» **Task objective**
All of the records below should be retyped exactly, with no pictures included.

» **Data for this task**
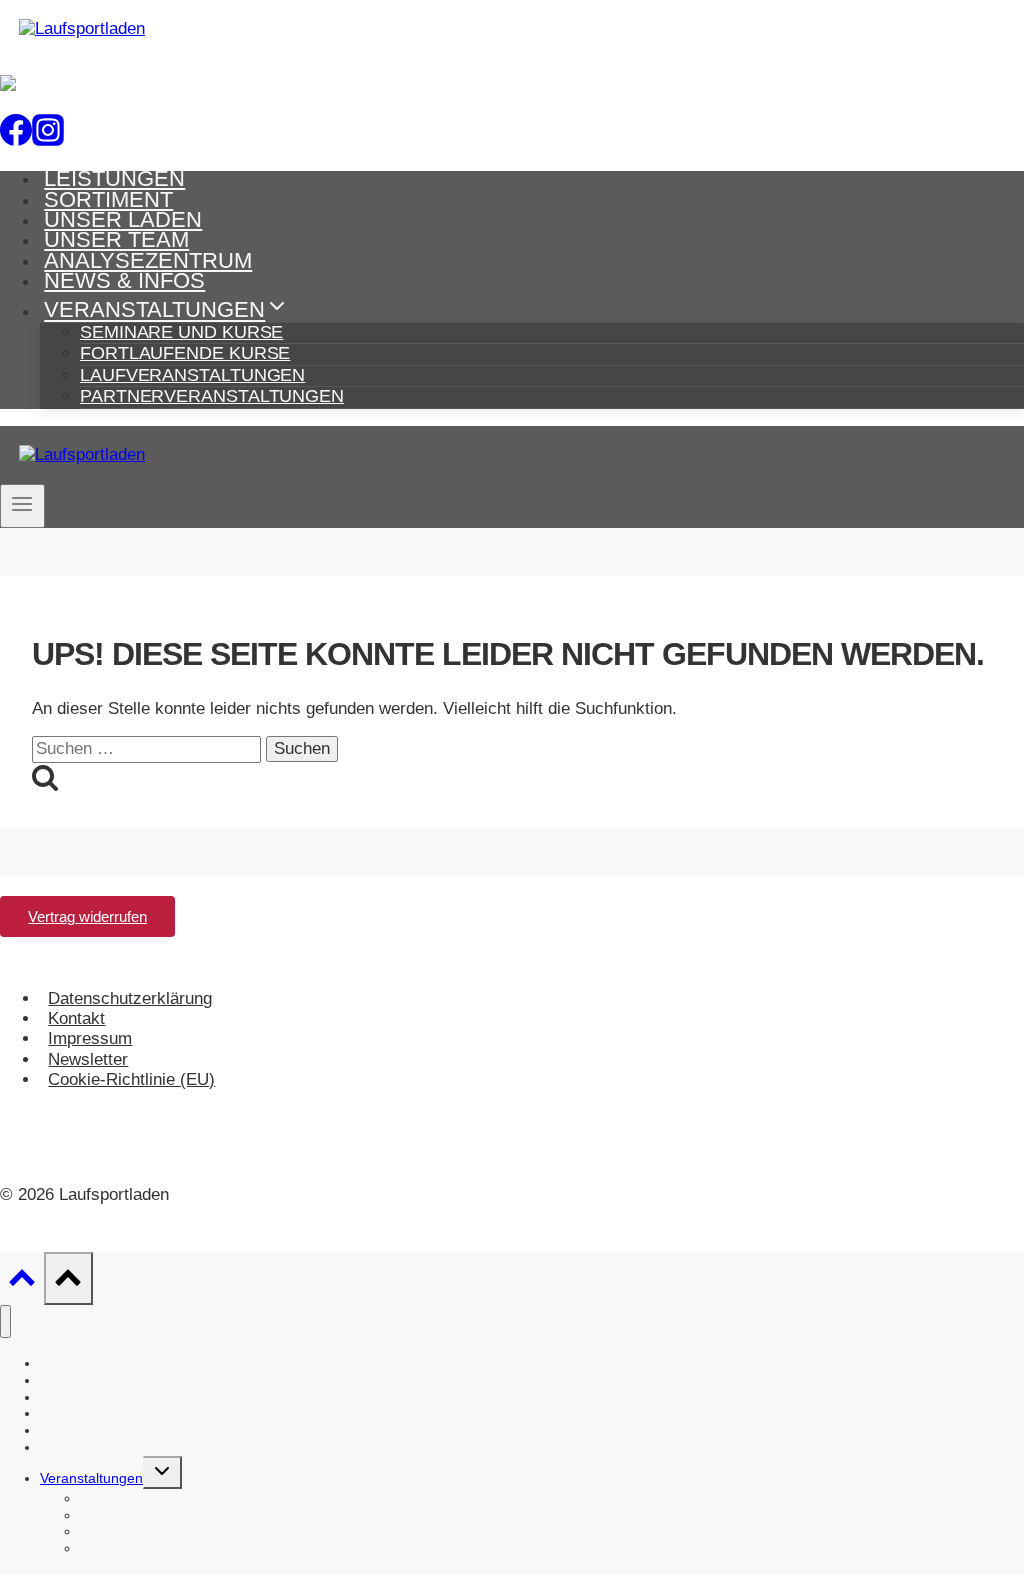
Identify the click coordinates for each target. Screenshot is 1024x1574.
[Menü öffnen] (22, 506)
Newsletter (88, 1059)
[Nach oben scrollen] (22, 1283)
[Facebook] (16, 135)
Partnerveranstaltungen (212, 396)
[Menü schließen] (5, 1321)
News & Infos (124, 280)
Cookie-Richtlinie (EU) (131, 1079)
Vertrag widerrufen (87, 916)
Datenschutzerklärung (130, 998)
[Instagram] (48, 135)
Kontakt (76, 1018)
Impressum (90, 1038)
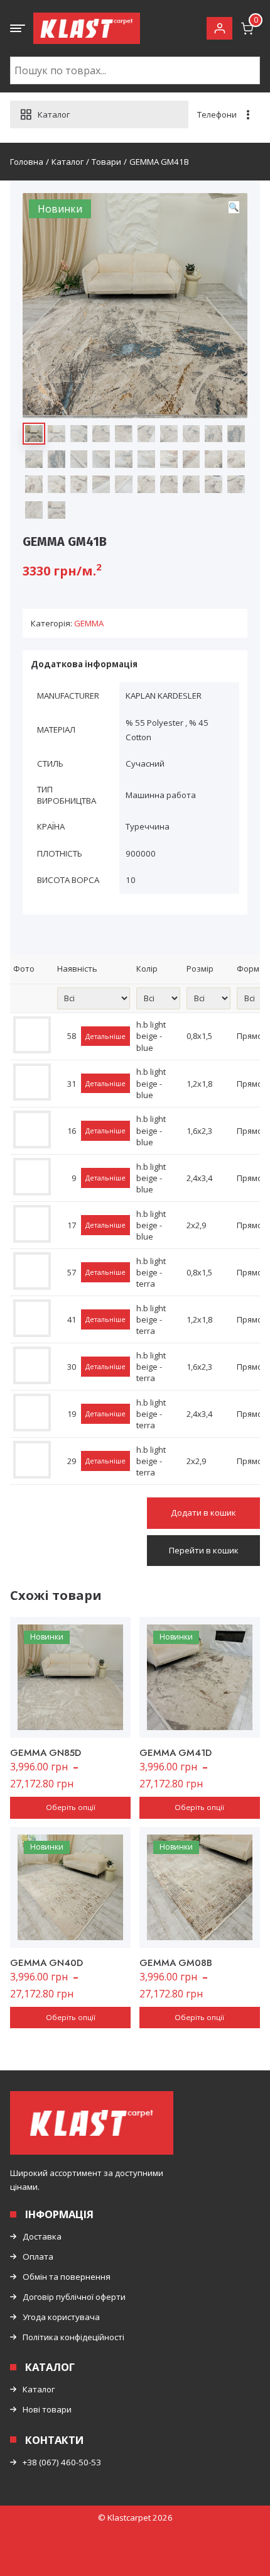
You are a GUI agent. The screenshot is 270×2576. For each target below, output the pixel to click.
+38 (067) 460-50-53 (62, 2462)
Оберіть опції (70, 1807)
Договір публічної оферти (74, 2296)
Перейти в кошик (204, 1550)
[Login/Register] (219, 28)
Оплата (38, 2256)
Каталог (39, 2389)
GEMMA (89, 623)
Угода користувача (61, 2317)
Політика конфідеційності (73, 2337)
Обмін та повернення (67, 2276)
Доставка (42, 2236)
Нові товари (47, 2409)
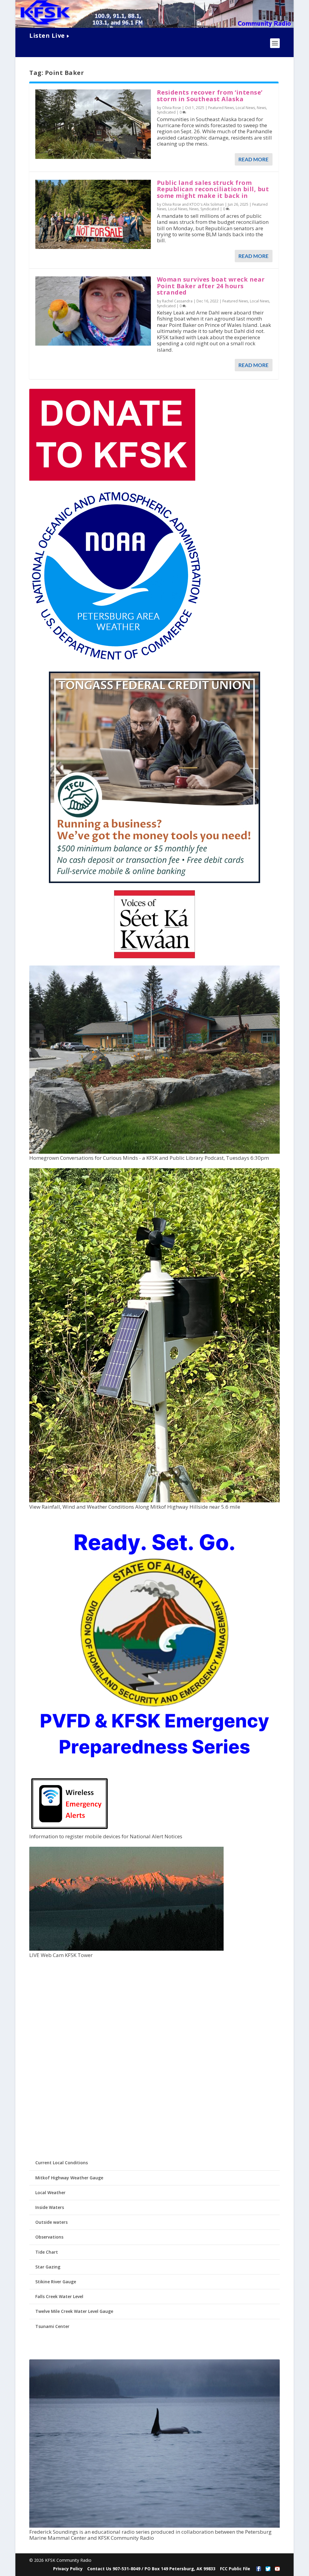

» **The answer**
Identify the click coordinates for each target. Screenshot is 1024x1574.
[Menü öffnen] (22, 506)
Newsletter (88, 1059)
[Nach oben scrollen] (22, 1283)
[Facebook] (16, 135)
Partnerveranstaltungen (212, 396)
[Menü schließen] (5, 1321)
News & Infos (124, 280)
Cookie-Richtlinie (EU) (131, 1079)
Vertrag widerrufen (87, 916)
Datenschutzerklärung (130, 998)
[Instagram] (48, 135)
Kontakt (76, 1018)
Impressum (90, 1038)
You are a GUI agent. The screenshot is 270×2576. For each target below, output the pixel to click.
+38 (067) 460-50-53 (62, 2462)
Оберіть опції (70, 1807)
Договір публічної оферти (74, 2296)
Перейти в кошик (204, 1550)
[Login/Register] (219, 28)
Оплата (38, 2256)
Каталог (39, 2389)
GEMMA (89, 623)
Угода користувача (61, 2317)
Політика конфідеційності (73, 2337)
Обмін та повернення (67, 2276)
Доставка (42, 2236)
Нові товари (47, 2409)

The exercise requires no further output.